医療部発
医療・健康・介護のコラム
連載「いのちの値段」と高梨記者の書籍「大学病院の奈落」に医学ジャーナリスト協会賞
質の高い医学・医療報道に贈られる「第7回日本医学ジャーナリスト協会賞」の授賞式とシンポジウムが11月上旬、東京都内で開かれた。
新聞・雑誌部門の優秀賞に読売新聞東京本社医療部取材班の連載「医療ルネサンス『いのちの値段』」、書籍部門の特別賞に医療部次長・高梨ゆき子記者の「大学病院の奈落」(講談社)が選ばれ、同協会の水巻中正会長から賞状とトロフィーが授与された。
医療費を巡り患者に次世代を思う気持ち
いのちの値段は2017年1月~18年7月、11部にわたり、医療と患者の暮らしを「値段」という切り口で多角的に描いた。取材班をまとめた鈴木敦秋記者は、シンポジウムで「病むからこそ、死があるからこそ、分かること、人と分かちあうことがある」と語った。
連載には、肺がんを患い高額ながん治療薬を使った、幼稚園教諭で3人の子を持つ母親が登場し、子供たちと一日でも長く生きたいと望む。しかし、かかる医療費は月に200万円超。自ら支払う4万円を除いた差額の負担の一部は、子供たちの世代に回されていく、というジレンマを母親は抱えていた。
「このジレンマをどう考えればよいかという母親の問いかけから、シリーズは始まった。連載に登場するほかの人たちにも次世代を思う利他的な気持ちがあり、多くを学んだ」と鈴木記者は述べた。

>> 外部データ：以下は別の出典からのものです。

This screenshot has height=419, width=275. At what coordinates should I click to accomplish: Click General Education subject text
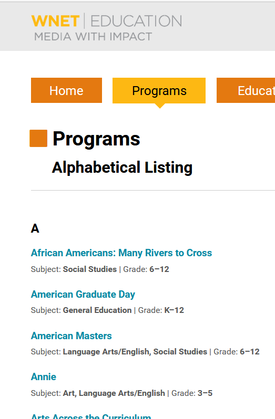click(x=97, y=310)
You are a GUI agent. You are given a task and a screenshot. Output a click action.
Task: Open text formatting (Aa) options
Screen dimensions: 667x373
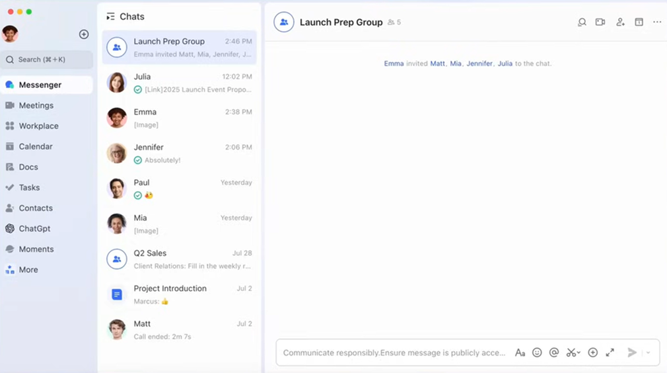[x=520, y=352]
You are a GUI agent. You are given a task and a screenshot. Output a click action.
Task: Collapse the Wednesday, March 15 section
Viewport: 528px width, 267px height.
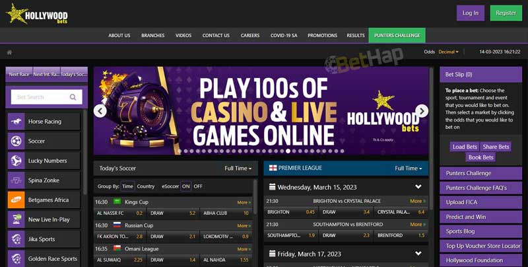[x=418, y=187]
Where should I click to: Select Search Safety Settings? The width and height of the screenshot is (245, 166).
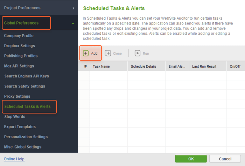(25, 86)
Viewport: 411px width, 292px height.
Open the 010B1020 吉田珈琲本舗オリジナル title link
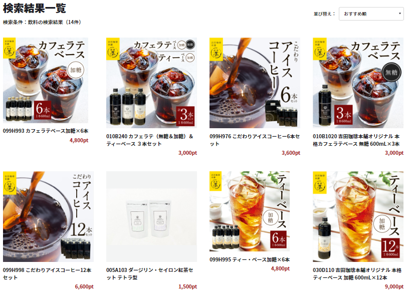(x=356, y=140)
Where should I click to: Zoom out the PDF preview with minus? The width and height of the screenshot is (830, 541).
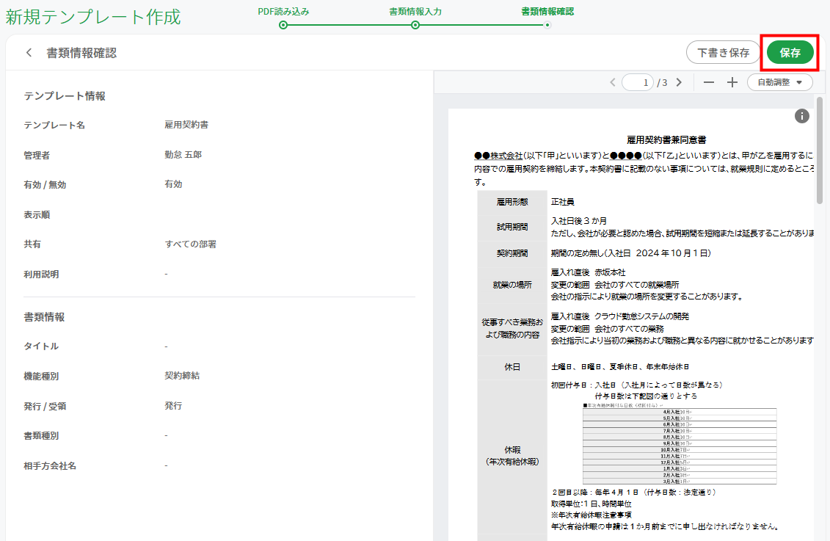[x=709, y=82]
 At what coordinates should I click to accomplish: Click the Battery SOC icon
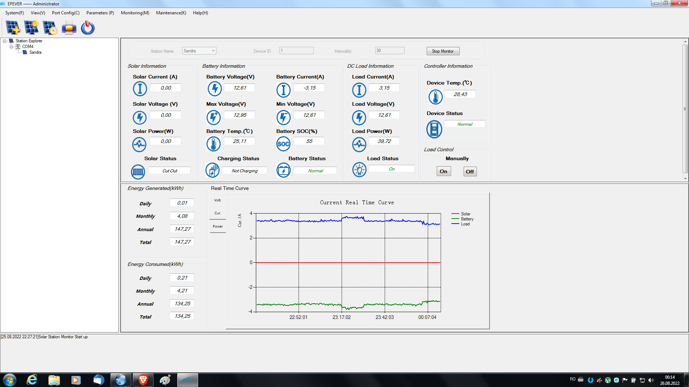coord(283,144)
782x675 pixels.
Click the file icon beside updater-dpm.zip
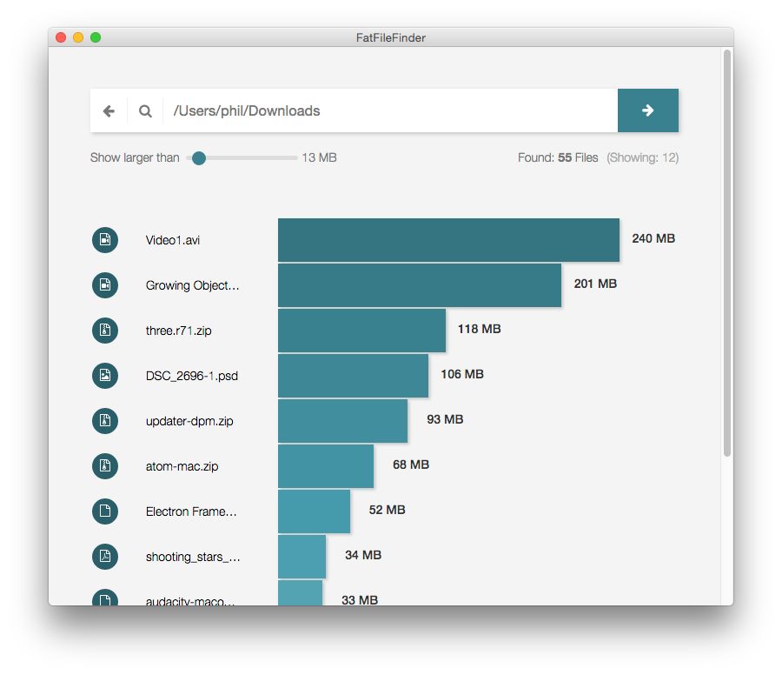(104, 421)
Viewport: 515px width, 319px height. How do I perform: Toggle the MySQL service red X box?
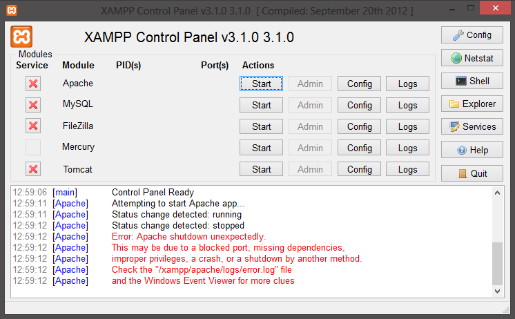click(x=33, y=105)
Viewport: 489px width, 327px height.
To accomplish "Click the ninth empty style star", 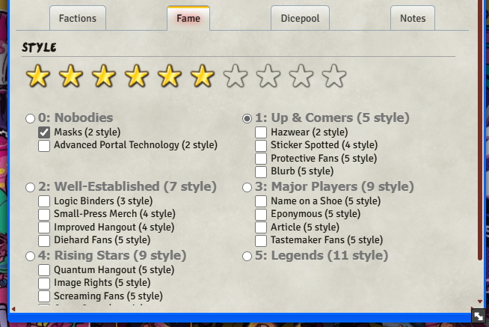I will (x=301, y=76).
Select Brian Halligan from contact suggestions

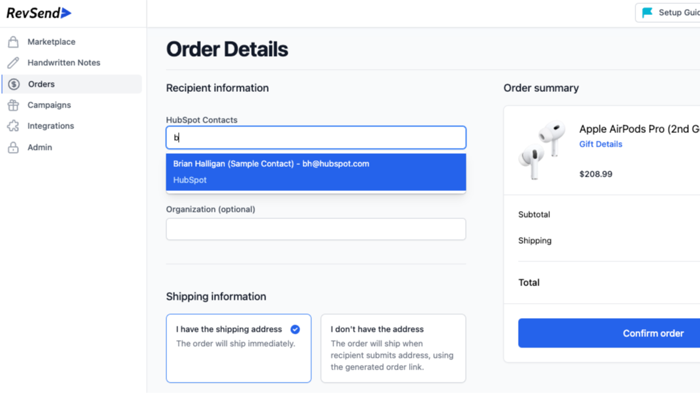tap(316, 171)
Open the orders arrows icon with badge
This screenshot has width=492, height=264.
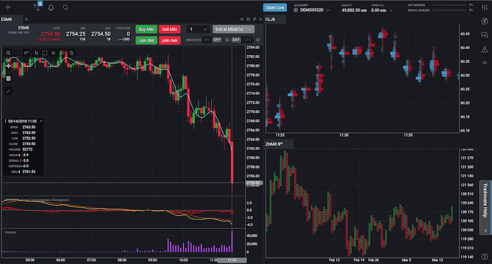point(37,8)
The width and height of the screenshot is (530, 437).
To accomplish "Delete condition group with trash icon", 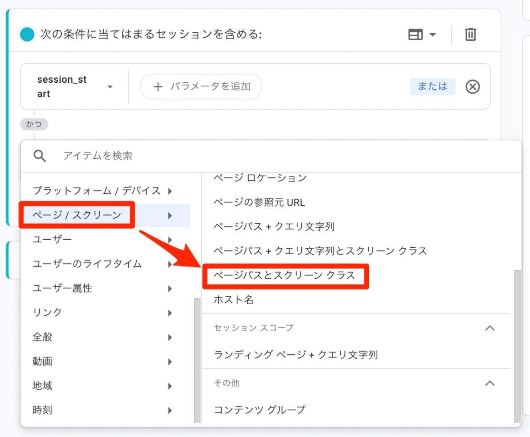I will click(470, 35).
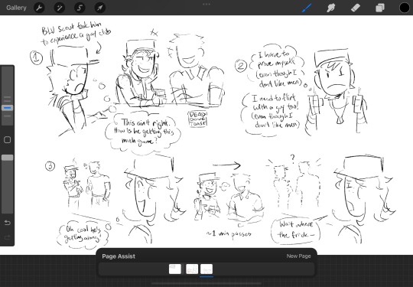
Task: Click the Redo arrow in sidebar
Action: click(8, 238)
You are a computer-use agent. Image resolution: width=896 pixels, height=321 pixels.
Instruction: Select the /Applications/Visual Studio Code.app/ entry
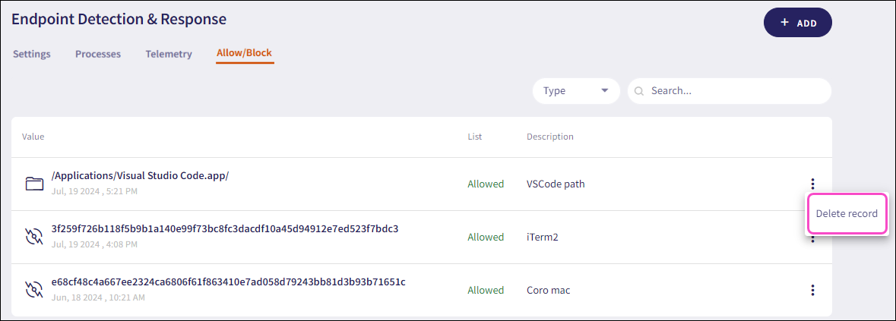(140, 175)
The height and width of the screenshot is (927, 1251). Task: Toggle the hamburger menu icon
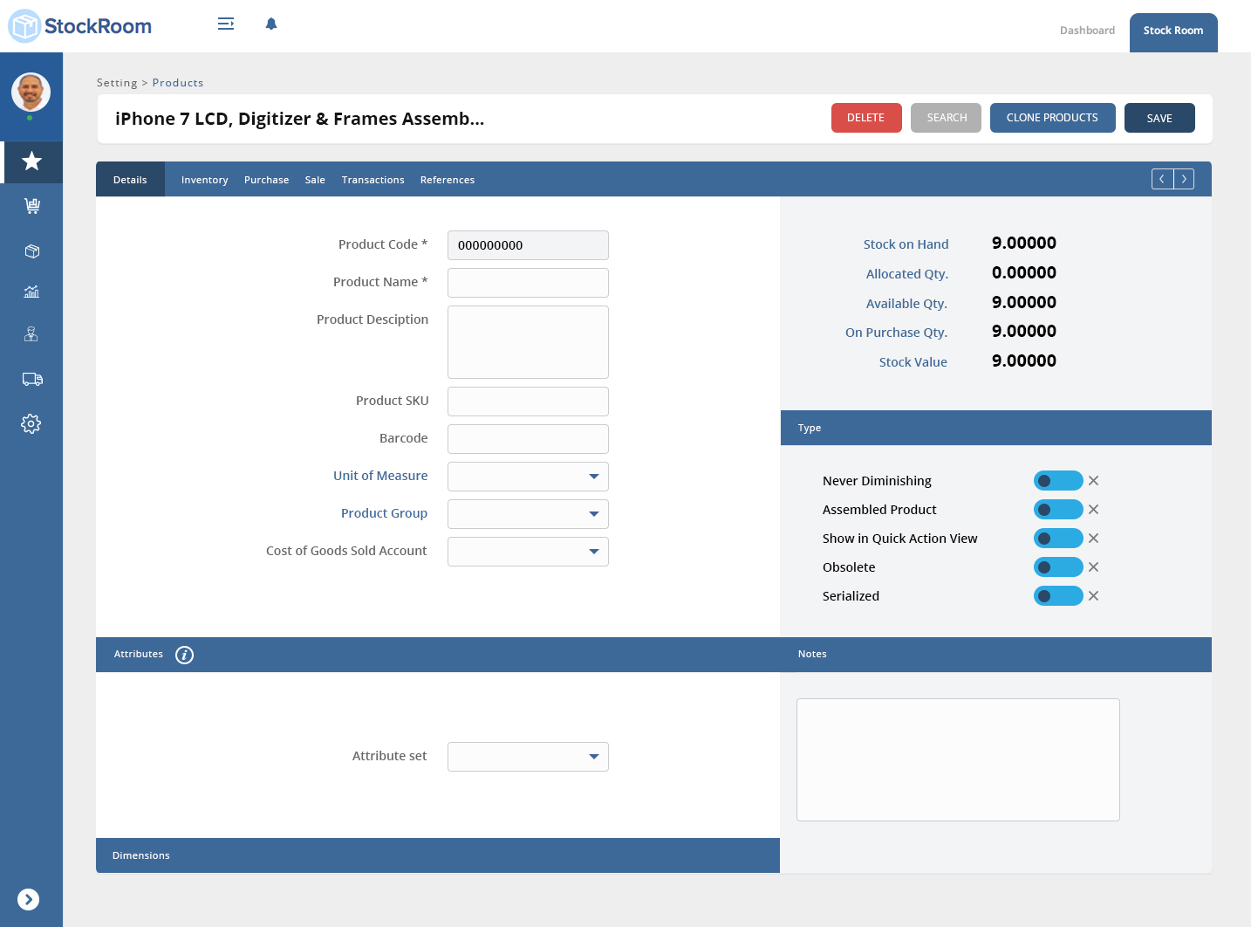[226, 24]
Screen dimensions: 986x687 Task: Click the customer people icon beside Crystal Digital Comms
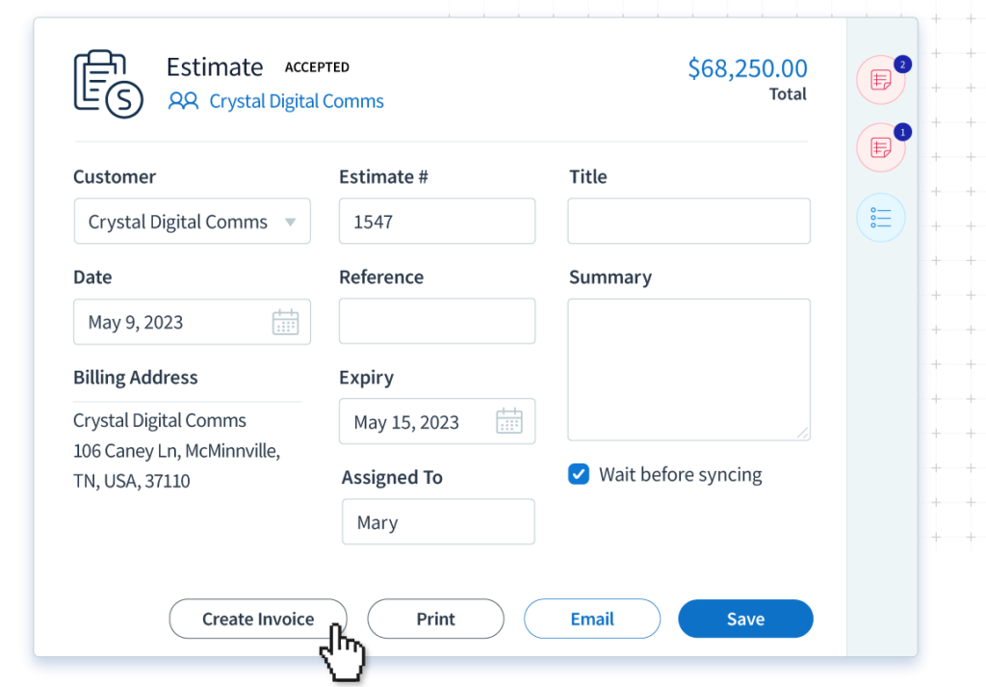click(x=183, y=101)
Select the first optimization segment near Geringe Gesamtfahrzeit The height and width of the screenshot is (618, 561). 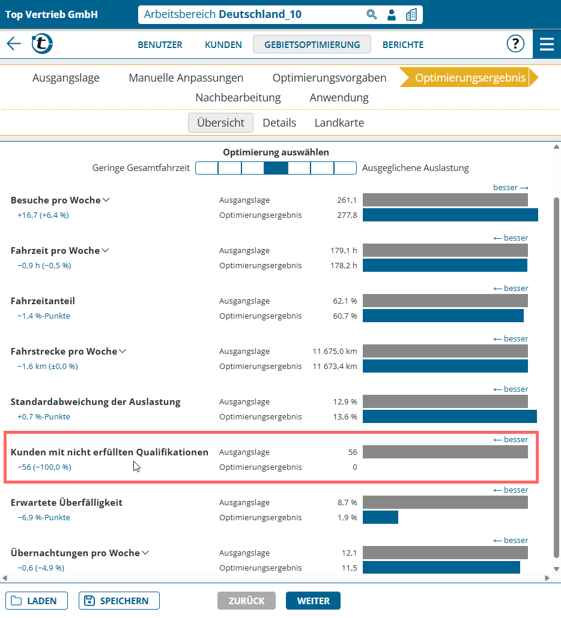(x=207, y=168)
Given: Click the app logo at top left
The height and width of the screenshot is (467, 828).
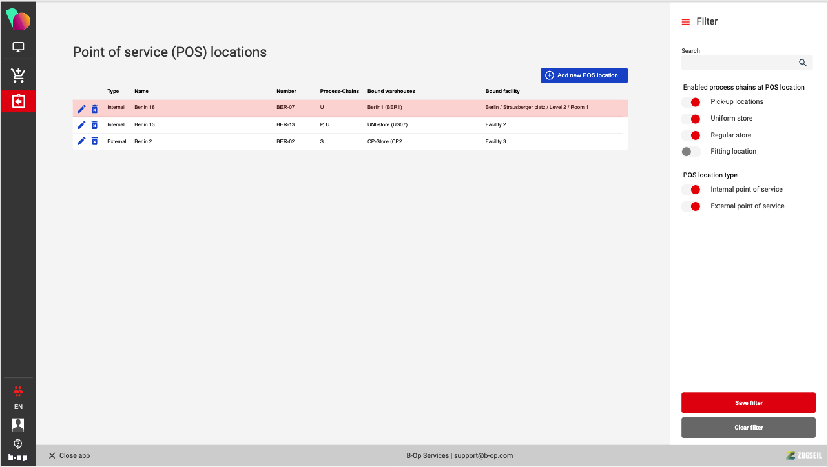Looking at the screenshot, I should click(x=18, y=20).
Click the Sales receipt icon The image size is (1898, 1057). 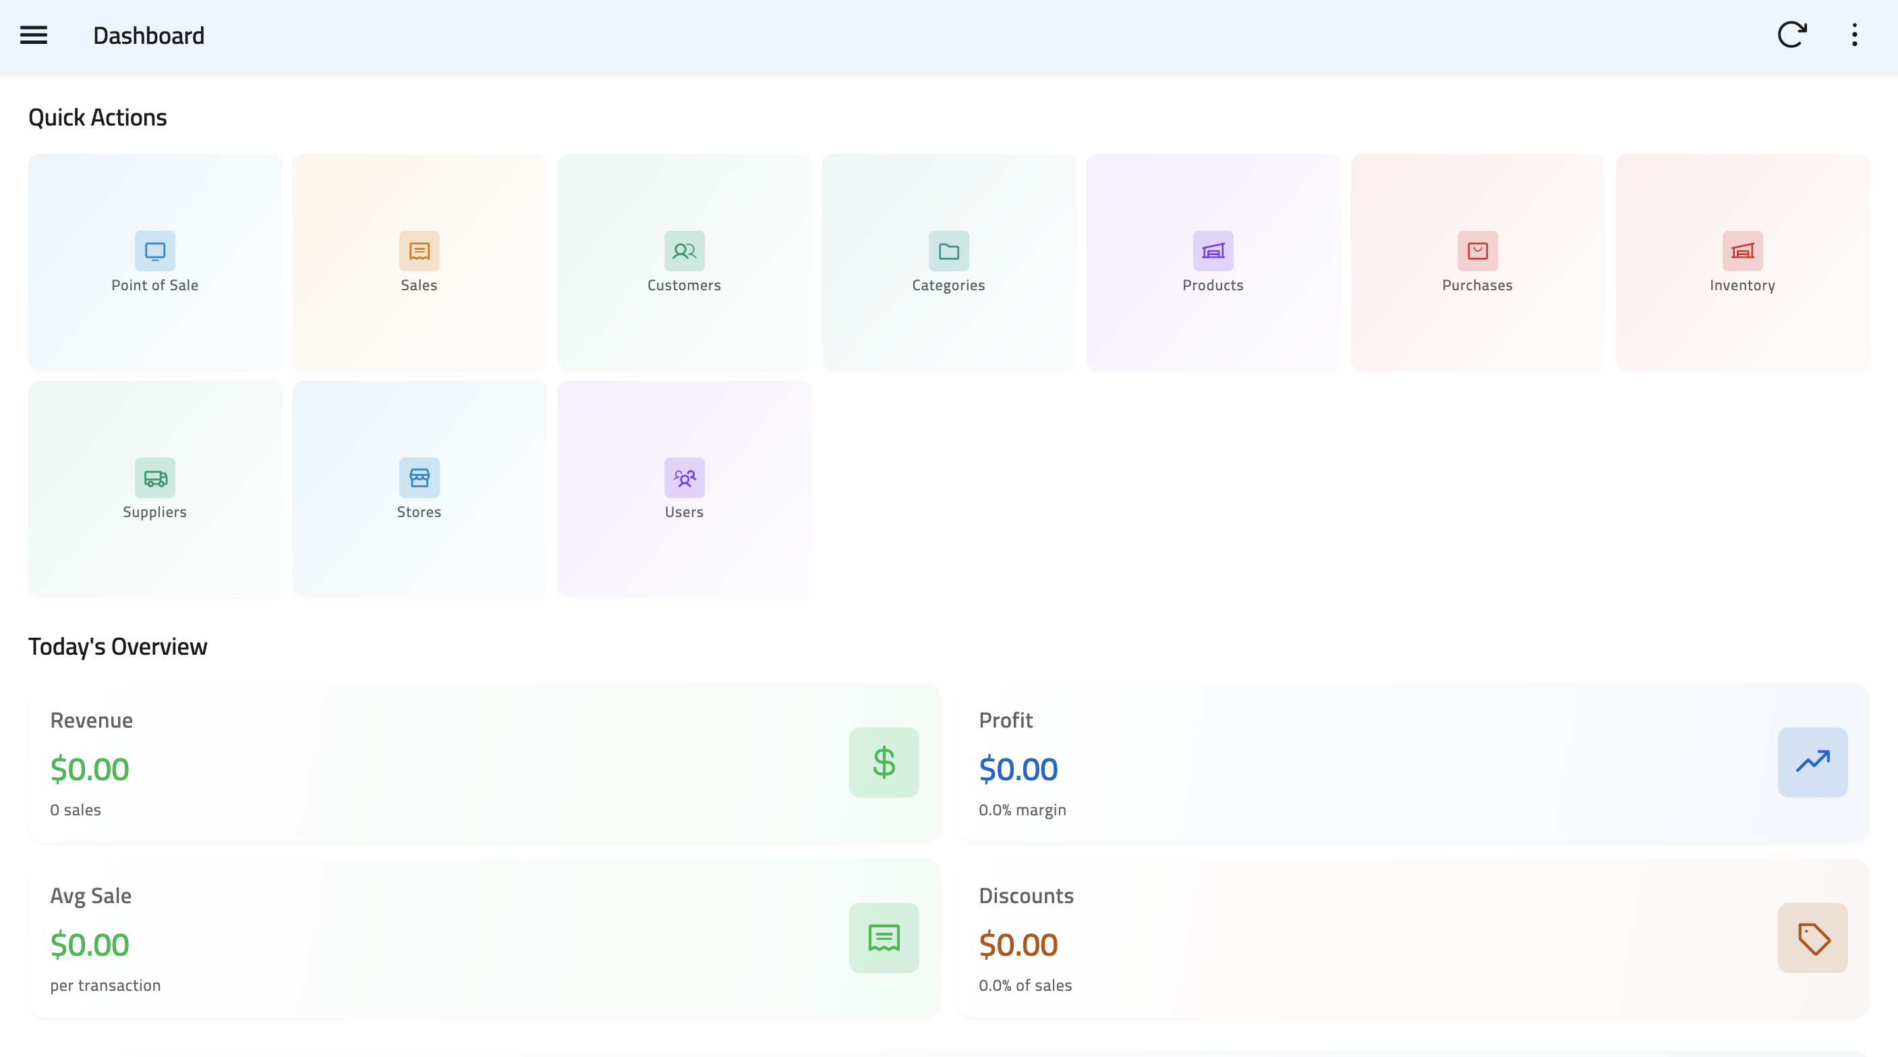click(x=419, y=251)
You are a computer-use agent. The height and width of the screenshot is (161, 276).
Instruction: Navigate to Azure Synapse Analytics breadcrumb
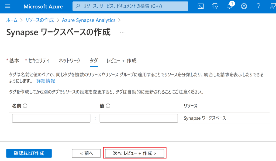coord(88,20)
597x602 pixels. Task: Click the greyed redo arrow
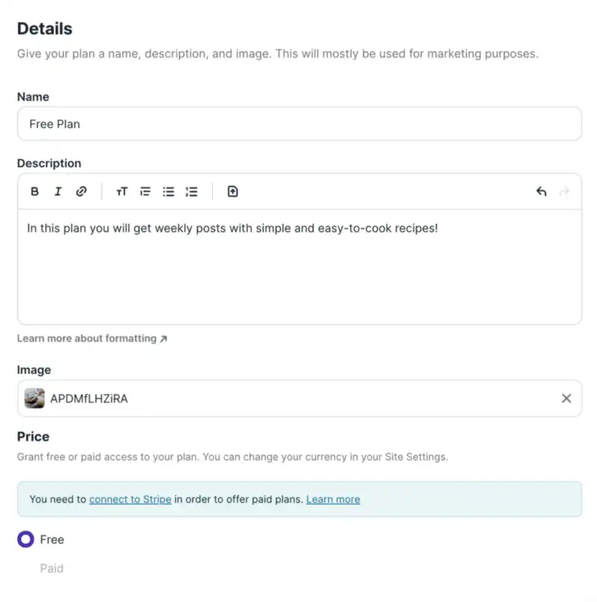coord(564,191)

「いのちの値段」連載は、大幅加筆され12月4日に講談社から出版される予定だ。
患者と医療者がともに闘う意識が必要
「大学病院の奈落」は、読売新聞で特報した群馬大学病院の手術死続発を題材に、医療機関の閉鎖性や医療界の倫理意識などの問題に迫った。シンポジウムで高梨記者は、保険適用外の高難度の手術を、多くの病院が倫理審査を受けずに行っていたという調査結果を紹介。「群馬大学病院で起きたことは、どこで起きてもおかしくない問題」と指摘した。
医師が「手術はうまくいきました」と強調して都合の良くない情報を患者の家族に十分に伝えない結果、術後の容体悪化を間近で見た家族がかえって不信感を募らせたと、問題が起きた当時の状況を高梨記者は説明。患者と医療者がともに病気と闘う意識が必要と訴えた。
こうした事態を教訓に、群大病院が19年から、入院患者が自分の電子カルテを自由に閲覧できるシステムを運用する話題に触れ、高梨記者は「重大な事故を起こした病院が改善に取り組むことで、日本の医療が良い方向に向かうのでは」と期待した。